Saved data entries
—————

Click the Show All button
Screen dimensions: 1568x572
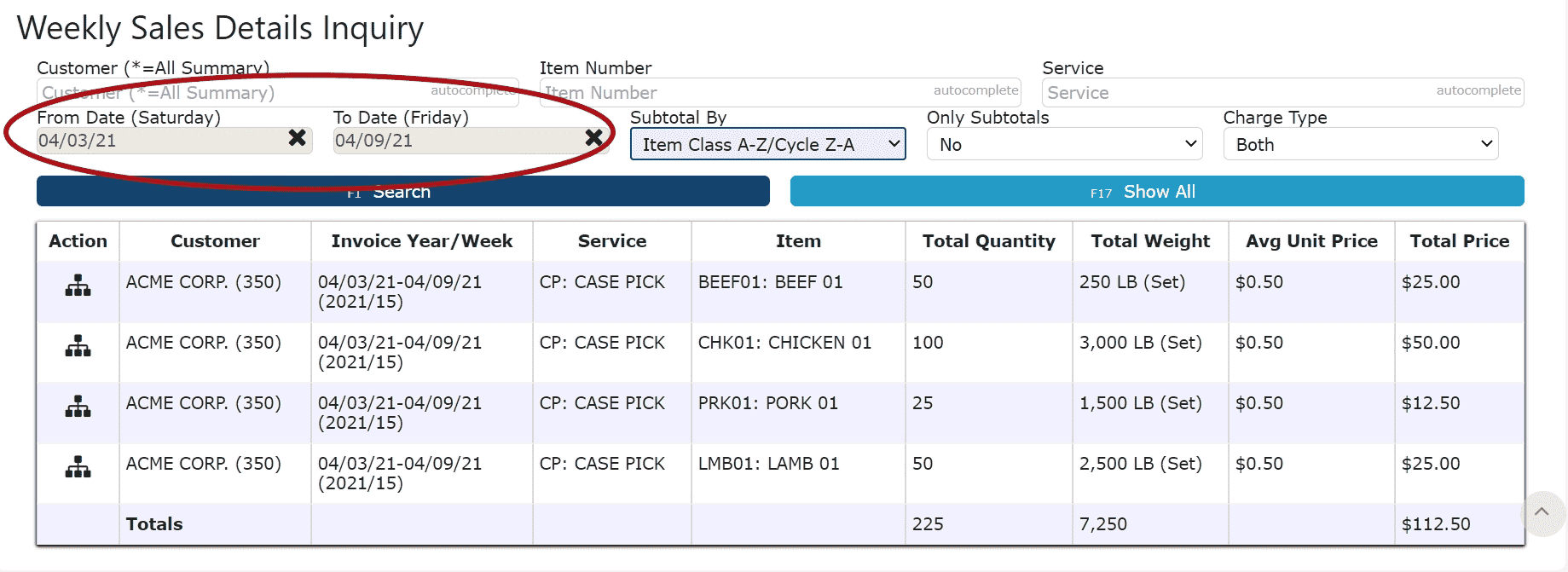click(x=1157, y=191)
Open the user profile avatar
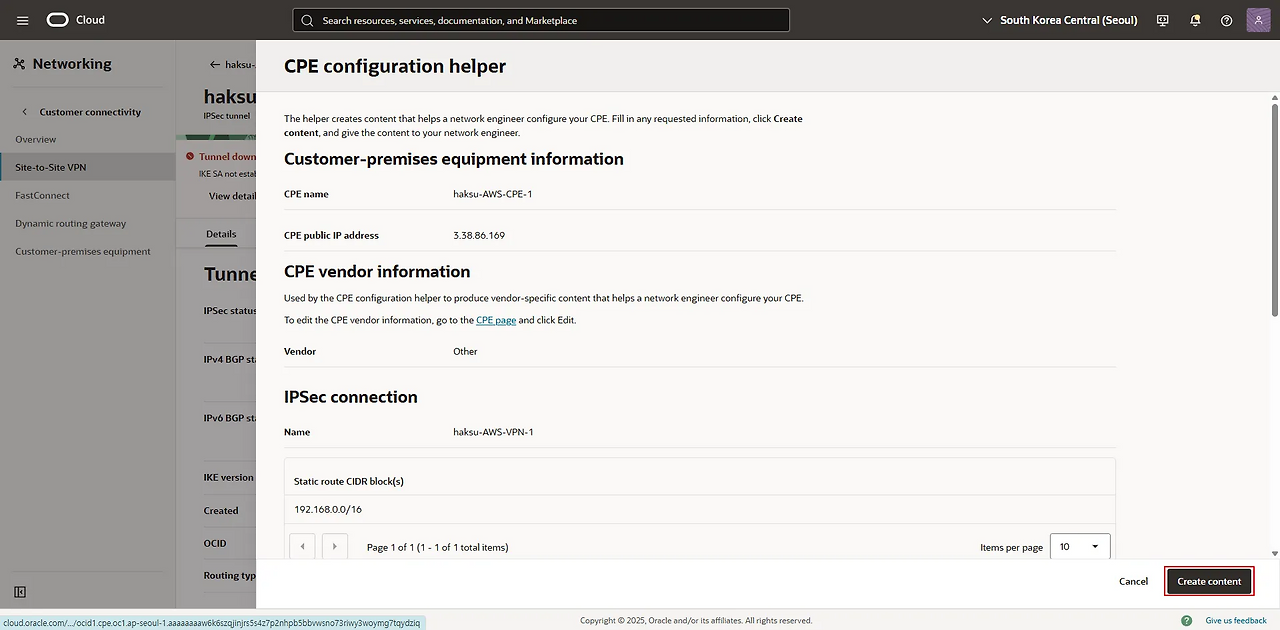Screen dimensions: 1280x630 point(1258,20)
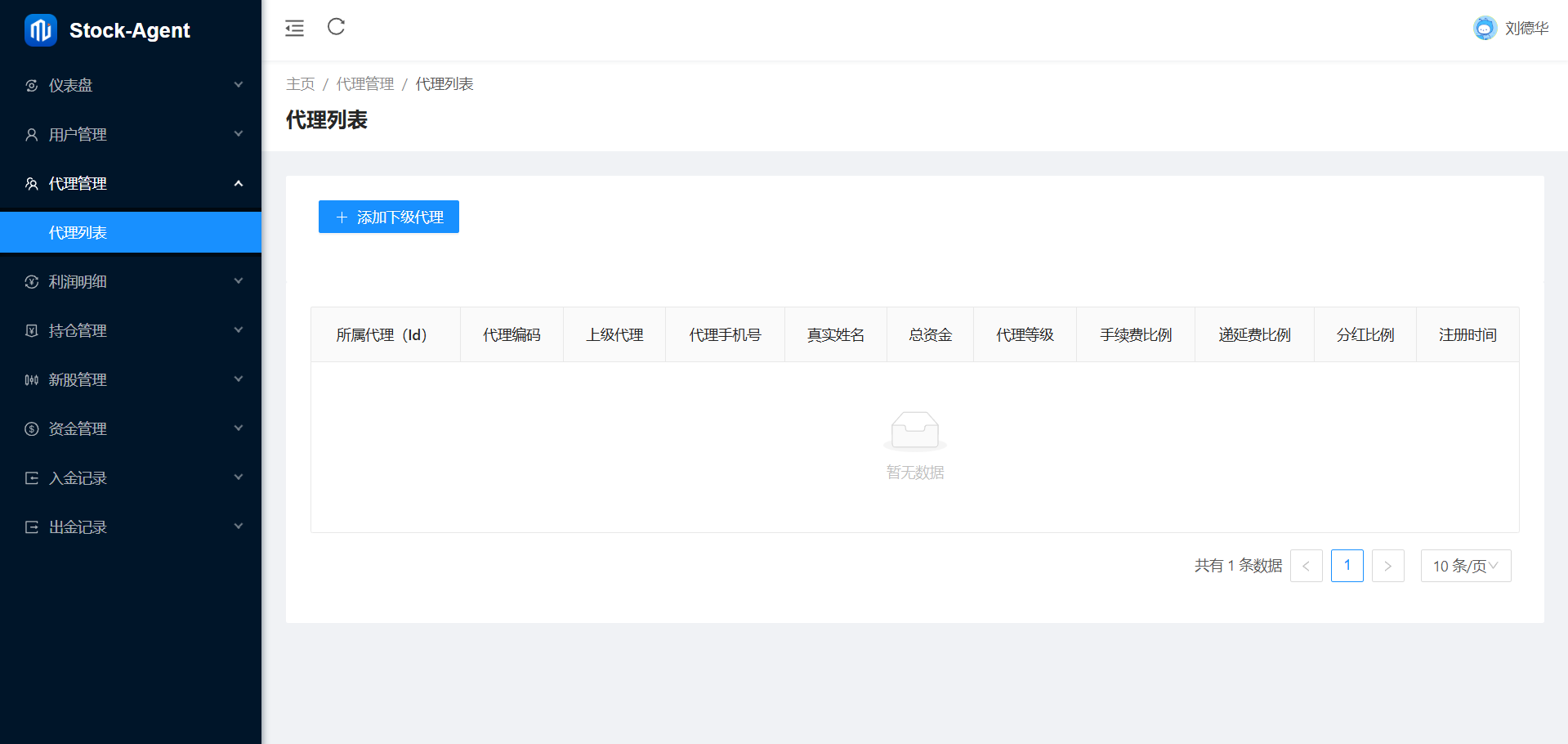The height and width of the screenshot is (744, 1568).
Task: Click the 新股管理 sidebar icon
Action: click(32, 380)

—————

The problem
Apart from the pictures, write every entry out again exactly.

Exercise response
Click the Show All button
Screen dimensions: 1568x572
click(x=1157, y=191)
Open the user profile avatar
Screen dimensions: 1280x630 point(1258,20)
The height and width of the screenshot is (744, 1568).
Task: Click the 新股管理 sidebar icon
Action: click(32, 380)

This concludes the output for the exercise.